John was the pressman.
He was the lead dog.
He printed each one, all 20 of them.
He'd look at every poster as it went through the press, up the conveyor into the dryer.
He just trusted the guy that he's going to do a good job.
Everybody's looking for it. What's he going to do this year?
Seven layers salad.
How do I draw this stuff?
I get some peas, some celery, and I get some carrots.
Dice them and put them on the Xerox machine.
Those became my patterns.
Boy, what a tour de force.
One of those popular things that people bring to potluck sellers.
Ice cream cone was one of my favorites.
Drips, fingers around a cone.
They really deconstructed the type, so they became chips of chocolate.
I scattered them all through the ice cream.

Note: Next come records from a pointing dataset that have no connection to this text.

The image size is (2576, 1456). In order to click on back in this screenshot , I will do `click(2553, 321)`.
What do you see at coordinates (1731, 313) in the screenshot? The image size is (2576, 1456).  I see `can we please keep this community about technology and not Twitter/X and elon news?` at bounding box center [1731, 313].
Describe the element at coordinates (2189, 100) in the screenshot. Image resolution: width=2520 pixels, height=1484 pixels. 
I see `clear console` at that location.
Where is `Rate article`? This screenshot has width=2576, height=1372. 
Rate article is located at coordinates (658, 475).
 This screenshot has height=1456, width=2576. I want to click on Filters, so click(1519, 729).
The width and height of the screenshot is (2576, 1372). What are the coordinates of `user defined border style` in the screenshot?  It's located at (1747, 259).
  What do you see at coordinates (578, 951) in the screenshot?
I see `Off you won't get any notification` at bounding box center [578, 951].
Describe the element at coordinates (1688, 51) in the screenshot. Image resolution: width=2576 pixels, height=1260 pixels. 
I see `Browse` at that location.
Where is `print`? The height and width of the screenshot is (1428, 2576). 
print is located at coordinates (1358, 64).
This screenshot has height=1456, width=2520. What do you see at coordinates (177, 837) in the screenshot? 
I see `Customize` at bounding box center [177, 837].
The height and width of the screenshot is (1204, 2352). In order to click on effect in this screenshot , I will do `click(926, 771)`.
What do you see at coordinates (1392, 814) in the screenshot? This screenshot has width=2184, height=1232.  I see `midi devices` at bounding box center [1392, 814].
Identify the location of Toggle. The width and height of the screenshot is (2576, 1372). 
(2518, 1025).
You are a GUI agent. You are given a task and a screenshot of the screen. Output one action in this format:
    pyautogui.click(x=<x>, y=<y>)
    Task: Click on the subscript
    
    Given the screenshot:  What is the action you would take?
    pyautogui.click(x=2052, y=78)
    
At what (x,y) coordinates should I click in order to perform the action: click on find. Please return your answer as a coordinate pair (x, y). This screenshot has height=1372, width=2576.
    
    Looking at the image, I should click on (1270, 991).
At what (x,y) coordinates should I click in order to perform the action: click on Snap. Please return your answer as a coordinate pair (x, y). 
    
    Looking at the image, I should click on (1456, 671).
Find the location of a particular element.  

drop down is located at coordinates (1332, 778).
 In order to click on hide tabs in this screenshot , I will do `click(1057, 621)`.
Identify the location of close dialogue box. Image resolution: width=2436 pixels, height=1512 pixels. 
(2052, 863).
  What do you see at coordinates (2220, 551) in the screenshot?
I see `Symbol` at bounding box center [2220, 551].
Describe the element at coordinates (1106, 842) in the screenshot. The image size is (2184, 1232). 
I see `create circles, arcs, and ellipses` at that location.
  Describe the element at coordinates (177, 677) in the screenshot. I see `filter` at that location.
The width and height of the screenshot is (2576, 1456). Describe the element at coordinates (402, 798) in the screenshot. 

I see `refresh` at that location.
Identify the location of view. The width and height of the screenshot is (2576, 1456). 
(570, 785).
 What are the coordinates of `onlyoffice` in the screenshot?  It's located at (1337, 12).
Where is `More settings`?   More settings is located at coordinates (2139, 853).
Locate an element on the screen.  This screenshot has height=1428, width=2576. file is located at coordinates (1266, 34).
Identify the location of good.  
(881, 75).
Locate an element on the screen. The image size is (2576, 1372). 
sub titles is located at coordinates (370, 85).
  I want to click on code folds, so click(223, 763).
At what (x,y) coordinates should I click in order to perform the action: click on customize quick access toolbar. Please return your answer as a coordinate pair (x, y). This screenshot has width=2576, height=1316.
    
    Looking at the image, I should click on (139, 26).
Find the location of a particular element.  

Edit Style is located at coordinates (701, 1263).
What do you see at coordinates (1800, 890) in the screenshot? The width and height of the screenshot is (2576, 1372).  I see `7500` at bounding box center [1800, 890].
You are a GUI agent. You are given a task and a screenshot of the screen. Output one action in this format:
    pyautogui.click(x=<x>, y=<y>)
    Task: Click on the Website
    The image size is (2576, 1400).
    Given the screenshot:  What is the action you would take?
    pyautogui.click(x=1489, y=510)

When I got the letter, you've been accepted into the collection of the Museum of Modern Art, New York.
Giddy is the word that I was. It was cool.
MoMA was the first to put several in their collection.
They got a fair amount of press.
People liked them.
We decided to reprint the first one because it really has become iconic.
I knew it only had three colors. We could get it done in a day.
I mean, you know, it's a nice posture.
It's a sequence of events.
One color at a time.
And then that last one goes on, and it's better than you imagine.
I'm most proud of the picnic posters.
I mean, you see all 20 on a wall. It looks nice.
If something sticks out, that's all I could hope for.